Although Friend murine erythroleukemia (MEL) cells express the erythropoietin receptor (EpoR), they are insensitive to erythropoietin (Epo). The nonresponsiveness to Epo presumably results from gp55, the product of the env gene encoded by the Friend spleen focus-forming virus (F-SFFV), acting as a pseudoligand and constitutively activating the receptor. Dimethyl sulfoxide (DMSO) induced the differentiation of MEL cells and partially restored responsiveness to Epo, with both increased proliferation and further hemoglobin synthesis. Treatment of MEL cells with DMSO caused a decrease in the cellular content of gp55 as measured by Western analysis and an increase in the level of the EpoR as measured by [125I]Epo binding. These changes were produced at least in part at the transcriptional level, because DMSO treatment caused a decrease and an increase in the levels of the mRNAs for gp55 and EpoR, respectively.

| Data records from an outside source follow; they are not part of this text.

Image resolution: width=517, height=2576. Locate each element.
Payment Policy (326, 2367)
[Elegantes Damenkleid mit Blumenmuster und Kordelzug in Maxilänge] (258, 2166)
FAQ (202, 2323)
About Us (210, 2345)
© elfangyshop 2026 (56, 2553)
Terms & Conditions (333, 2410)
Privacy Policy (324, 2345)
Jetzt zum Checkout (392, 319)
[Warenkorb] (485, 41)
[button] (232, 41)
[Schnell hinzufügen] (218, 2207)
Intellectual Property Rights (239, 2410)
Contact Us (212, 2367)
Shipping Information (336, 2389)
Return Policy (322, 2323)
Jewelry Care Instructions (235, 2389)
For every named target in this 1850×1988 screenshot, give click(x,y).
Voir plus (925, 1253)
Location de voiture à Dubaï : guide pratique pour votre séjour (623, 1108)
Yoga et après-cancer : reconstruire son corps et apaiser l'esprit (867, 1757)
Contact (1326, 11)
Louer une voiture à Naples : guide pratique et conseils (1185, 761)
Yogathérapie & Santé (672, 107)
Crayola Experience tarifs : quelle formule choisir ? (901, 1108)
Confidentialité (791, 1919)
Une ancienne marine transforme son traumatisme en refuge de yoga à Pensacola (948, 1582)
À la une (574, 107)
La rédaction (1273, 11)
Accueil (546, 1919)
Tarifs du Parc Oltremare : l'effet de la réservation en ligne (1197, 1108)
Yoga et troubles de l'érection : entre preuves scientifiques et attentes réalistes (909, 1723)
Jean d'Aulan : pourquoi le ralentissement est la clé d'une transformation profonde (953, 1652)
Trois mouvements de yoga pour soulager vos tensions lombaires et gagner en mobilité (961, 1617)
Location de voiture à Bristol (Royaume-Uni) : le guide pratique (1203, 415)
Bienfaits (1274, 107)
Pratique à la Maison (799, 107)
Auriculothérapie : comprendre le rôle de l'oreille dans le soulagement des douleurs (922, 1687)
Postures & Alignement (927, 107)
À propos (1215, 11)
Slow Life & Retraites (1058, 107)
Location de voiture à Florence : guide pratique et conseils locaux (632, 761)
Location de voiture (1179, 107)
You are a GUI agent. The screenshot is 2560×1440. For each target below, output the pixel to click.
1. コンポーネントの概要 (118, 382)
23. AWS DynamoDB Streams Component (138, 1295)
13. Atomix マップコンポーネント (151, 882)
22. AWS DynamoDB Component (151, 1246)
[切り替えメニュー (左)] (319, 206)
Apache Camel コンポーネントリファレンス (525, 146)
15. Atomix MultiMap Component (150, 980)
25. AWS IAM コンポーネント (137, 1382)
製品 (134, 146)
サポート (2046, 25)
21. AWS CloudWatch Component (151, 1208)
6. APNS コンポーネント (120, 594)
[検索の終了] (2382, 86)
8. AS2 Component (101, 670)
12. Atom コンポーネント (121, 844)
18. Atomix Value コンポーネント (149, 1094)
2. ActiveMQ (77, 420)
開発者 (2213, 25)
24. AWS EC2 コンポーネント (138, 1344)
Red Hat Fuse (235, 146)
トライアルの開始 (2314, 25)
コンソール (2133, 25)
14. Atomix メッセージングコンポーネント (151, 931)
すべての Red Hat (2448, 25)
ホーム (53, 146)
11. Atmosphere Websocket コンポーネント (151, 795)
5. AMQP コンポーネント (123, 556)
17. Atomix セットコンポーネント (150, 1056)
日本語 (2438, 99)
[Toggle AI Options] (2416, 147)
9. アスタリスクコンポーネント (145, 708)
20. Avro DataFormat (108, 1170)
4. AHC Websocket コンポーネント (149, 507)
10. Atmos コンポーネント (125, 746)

To ascertain the role of gp55 in the restoration of the sensitivity of MEL cells to Epo by exposure to DMSO, expression vectors containing gp55 DNA in the sense and antisense orientations were transfected into MEL cells to increase or decrease, respectively, the amount of cellular gp55. An increase in the level of gp55 interfered with the ability of DMSO to restore sensitivity to Epo, whereas a decrease in the level of gp55 increased the Epo-sensitizing effects of DMSO. [125I]Epo was chemically cross-linked to a component with a calculated molecular weight of 65 kDa. DMSO treatment caused an increase in the level of [125I]Epo cross-linking. The protein cross-linked to Epo was immunoprecipitated with anti-EpoR serum but not with anti-gp55 serum, suggesting that Epo was cross-linked to its receptor. The finding of a decrease in the cellular content of gp55, an increase in the level of the EpoR, and an increase in the formation of the Epo/EpoR complex is consistent with the acquisition of sensitivity to Epo by MEL cells following treatment with DMSO.